Social Security Disability attorneys and advocates work on contingency basis, Get paid only if you win your case, 25% of past due benefits, Maximum of $6,000


From NOLO Disability Secrets.

“How Much Will a Social Security Disability Lawyer or Advocate Charge in Attorney Fees?

Social Security Disability attorneys and advocates work “on contingency,” meaning they get paid only if you win your case.”

“Unlike many attorneys, disability lawyers do not charge up-front fees or require a retainer to work on a Social Security disability case. Most disability attorneys and advocates will be paid a fee only if they win the case (this is called a contingency fee.) Here’s how it works.

Contingency Fee Agreement

When you first hire a disability attorney or advocate, whether you are filing for SSDI or SSI, you must sign a fee agreement that allows the SSA to pay your attorney if your claim is approved. The SSA will review the agreement to make sure it meets the fee agreement guidelines. This is to ensure that your attorney receives only what he or she is entitled to.

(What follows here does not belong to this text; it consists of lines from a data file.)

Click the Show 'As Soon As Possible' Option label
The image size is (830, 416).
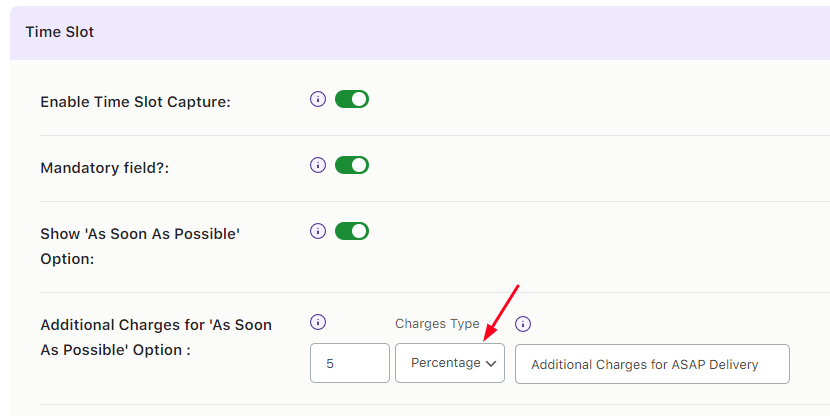coord(140,246)
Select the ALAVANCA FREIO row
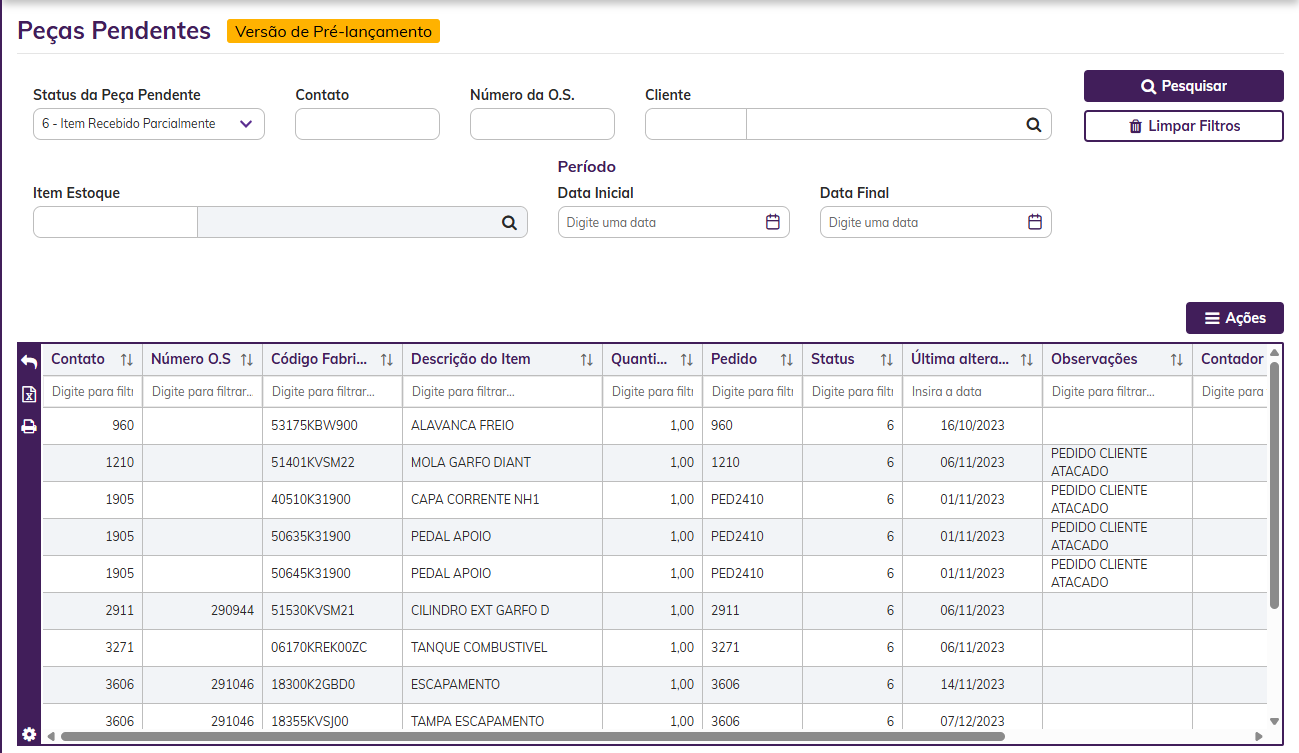Screen dimensions: 1299x753 pos(462,426)
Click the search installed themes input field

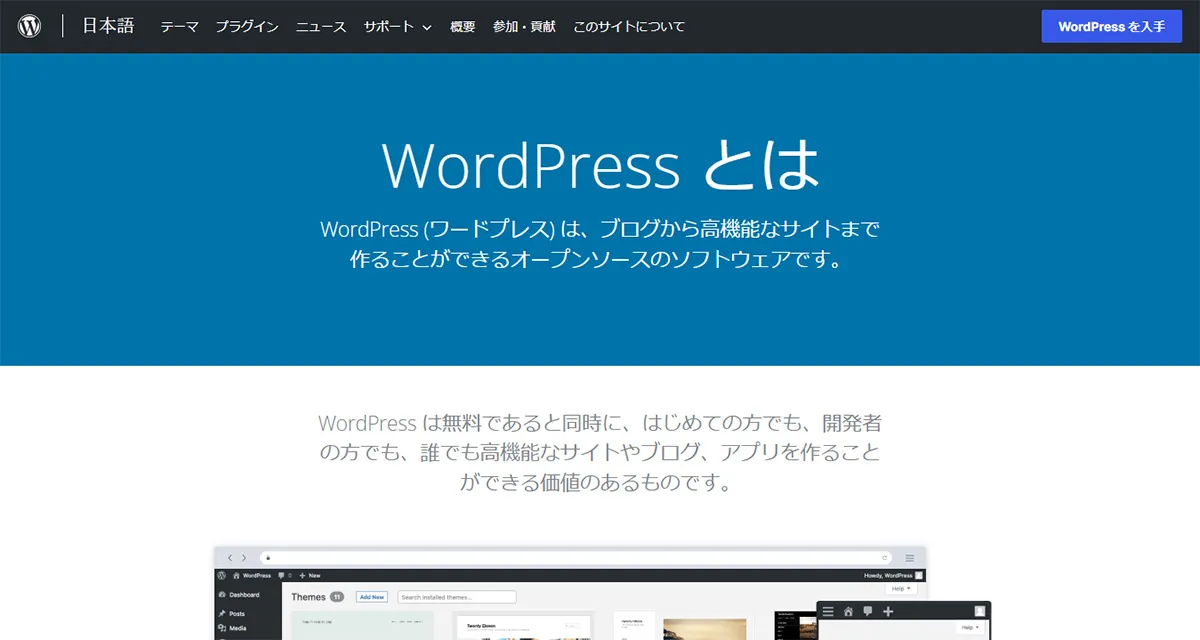[458, 597]
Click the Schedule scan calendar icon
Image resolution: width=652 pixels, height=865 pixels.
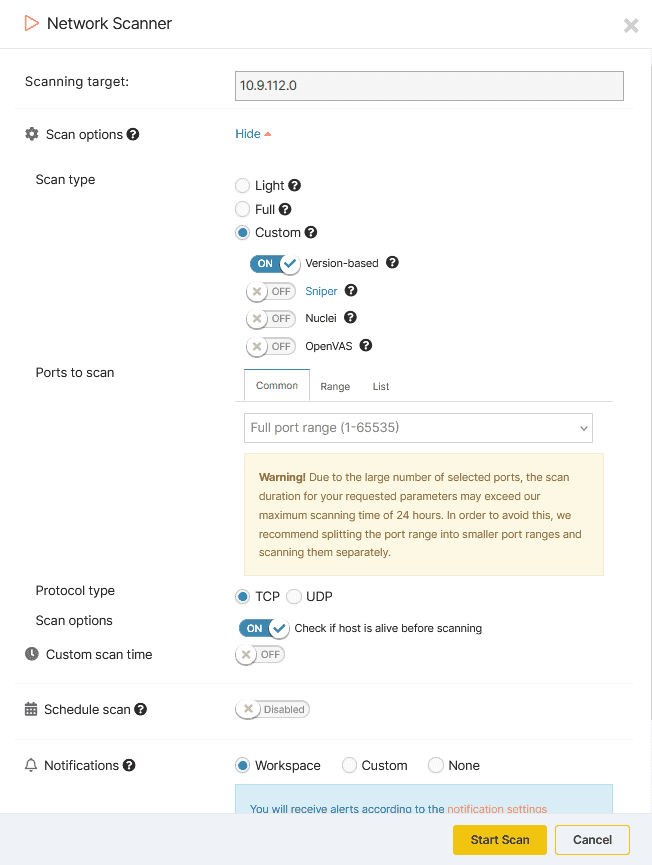tap(30, 709)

Fee agreements must be on a contingency basis (meaning the attorney will only be paid if you win your disability claim).

How Much Is the Attorney’s Fee?

For Social Security disability lawyers, the fee is limited to 25% of the past-due benefits you are awarded, up to a maximum of $6,000. Note that the attorney will be paid only out of your past-due benefits, or “backpay.” If no back-dated benefits are awarded, the attorney will not receive a fee. However, in this situation and a few others, the lawyer is allowed to submit a fee petition to Social Security to request a higher fee.

It doesn’t usually cost you anything to hire a disability attorney; the fee will be paid out of the disability award you eventually receive. Some attorneys, however, will ask you to pay a nominal amount for costs (see below) at the beginning of your case.

When do you have to pay the attorney’s fee? Usually, you don’t. The SSA takes the entire lawyer’s fee (up to $6,000) from your first disability check (your award of backpay), before the agency sends it to you.”